Adventures of a London Despatch Rider, part three
by
, 8th May 2009 at 12:36 (1920 Views)
One of the best things about MM was the controller, though I forget his name. Usually controllers are ex riders so they know all the tricks, and they also know London well, very well indeed. MM controller was great. He never pushed you, enjoyed a sharp dry wit, (really important when it was dark, miserable and chucking down), was on your side in difficult deliveries and kept his humour when you’d deliver to the Barbican. The Barbican is a sprawling concrete acreage of 70’s tower blocks, no entries, blank doors and identical endless corridors. No matter how you approached it’s always the wrong end and nobody was ever around to sign. Oh and your radio cracked out. In the Barbican no one can hear you scream, especially inside a helmet.

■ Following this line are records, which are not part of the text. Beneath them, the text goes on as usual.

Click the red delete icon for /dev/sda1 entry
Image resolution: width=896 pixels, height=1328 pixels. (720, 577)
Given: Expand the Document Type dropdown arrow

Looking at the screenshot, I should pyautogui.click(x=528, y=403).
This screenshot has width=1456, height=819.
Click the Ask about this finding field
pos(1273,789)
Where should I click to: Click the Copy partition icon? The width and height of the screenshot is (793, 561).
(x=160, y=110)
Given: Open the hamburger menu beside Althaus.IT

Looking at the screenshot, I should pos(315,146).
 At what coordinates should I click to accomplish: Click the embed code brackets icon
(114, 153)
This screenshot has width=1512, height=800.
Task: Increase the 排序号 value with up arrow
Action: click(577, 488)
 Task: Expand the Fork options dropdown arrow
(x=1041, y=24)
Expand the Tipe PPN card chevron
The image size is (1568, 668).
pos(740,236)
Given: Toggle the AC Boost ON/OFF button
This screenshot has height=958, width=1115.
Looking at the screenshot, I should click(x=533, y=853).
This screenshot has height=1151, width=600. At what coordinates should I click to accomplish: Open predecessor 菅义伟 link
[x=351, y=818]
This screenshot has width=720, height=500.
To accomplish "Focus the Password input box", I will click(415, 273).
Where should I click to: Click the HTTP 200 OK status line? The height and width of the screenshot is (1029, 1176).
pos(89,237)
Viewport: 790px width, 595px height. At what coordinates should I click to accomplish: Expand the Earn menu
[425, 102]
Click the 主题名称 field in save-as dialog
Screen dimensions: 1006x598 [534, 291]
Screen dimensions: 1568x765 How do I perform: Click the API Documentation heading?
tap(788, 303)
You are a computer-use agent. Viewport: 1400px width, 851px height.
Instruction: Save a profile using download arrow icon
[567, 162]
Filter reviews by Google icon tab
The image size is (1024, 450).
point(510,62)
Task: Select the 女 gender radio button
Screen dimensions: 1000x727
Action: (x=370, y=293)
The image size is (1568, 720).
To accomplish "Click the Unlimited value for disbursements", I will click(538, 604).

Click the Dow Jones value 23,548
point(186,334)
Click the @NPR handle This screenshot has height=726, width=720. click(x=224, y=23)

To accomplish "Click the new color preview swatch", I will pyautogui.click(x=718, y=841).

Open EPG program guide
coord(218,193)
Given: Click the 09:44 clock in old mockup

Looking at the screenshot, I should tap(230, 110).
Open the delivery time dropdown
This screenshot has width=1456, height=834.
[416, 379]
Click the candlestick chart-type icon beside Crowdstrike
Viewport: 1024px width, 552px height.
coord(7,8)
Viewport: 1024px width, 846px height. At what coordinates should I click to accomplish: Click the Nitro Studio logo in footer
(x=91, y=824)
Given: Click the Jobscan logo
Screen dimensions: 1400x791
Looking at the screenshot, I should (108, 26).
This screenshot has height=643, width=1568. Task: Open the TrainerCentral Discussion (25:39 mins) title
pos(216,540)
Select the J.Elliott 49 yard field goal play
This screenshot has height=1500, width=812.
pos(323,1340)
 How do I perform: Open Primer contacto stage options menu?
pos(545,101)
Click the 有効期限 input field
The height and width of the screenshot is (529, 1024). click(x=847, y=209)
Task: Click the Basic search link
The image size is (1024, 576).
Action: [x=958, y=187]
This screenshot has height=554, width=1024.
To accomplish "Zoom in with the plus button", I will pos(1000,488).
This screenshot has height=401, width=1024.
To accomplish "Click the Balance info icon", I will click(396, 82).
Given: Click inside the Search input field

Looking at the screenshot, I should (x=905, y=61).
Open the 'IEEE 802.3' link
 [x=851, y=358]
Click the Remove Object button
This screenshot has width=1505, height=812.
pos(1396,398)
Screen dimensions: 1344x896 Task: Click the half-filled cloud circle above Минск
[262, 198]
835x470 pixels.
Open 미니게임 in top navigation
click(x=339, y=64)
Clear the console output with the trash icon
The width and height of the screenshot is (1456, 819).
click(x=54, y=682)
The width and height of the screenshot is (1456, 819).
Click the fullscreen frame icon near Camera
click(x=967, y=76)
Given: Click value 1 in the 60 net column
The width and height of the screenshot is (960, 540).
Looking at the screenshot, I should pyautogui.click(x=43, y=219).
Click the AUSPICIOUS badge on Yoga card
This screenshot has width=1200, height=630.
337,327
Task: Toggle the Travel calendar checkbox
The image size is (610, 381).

He would also get onto the ambulance fast when a rider went down. Radio discipline was always very good but you could hear the silence when this happened, wondering if you were near enough to help, how bad, and which call sign was absent. Either way jobs still had to be delivered and your part in life had to go on; money had to be earnt, the rent paid etc. London doesn't stop. Some places were notorious, the Hammersmith flyover for me. Very greasy in the first rain with that razor steel amoco barrier and no real hard shoulder to slide off onto safety, meaning traffic behind would roll over you. By and large a fall is OK even at high speed, it really depends on what you hit and what hits you when sliding along on the deck. I always smelt fear there and it took everything I had to relax and let the Honda find it's own way, especially coming into town on that last downwards bit. I can see the rear of those lorries approaching now.
Only once did the controller ask for urgency and that was to get a passport to Terminal Three from E4. By some fluke the route out onto the Hammersmith (dry for a change) flyover and the M4 was, by bike standards free running. I kept things easy on the motorway (pure fiction here) at around 85/90 mph as a speed booking wouldn't get the passport delivered. Turning off through a couple of quick roundabouts and things were still going well, a bit too well I thought and sure enough two cars pranged on the next roundabout. No one seemed injured and I jetted off down the dual carrageway right into a waiting bike cop on the next roundabout, the one with Concorde on it. I pulled up right under his nose sharpish like and told him (though the helmet) about the accident. He seemed taken a bit on the back foot by this and said he already knew about it. I thought about asking why he wasn't there helping, but not pushing my luck, I engaged first, nodded, waved, then zoomed off (well not too speedy) into the chaos of Terminal Three. It was a disbelieving and very relieved customer I found. We picked each other out more or less the same time no doubt helped a full helmeted human clutching a package in such a security conscious zone. I think the whole job one way took well under 30 minutes, it was one of those rare days when even the traffic lights were in phase. On the return, again pure fiction, just before the motorway ended and no speed cameras with not much traffic, I let the Honda loose. It was just quick as my CBX1000, but felt so much safer and with half it's cc, now where were those French Nuns in their 2CV?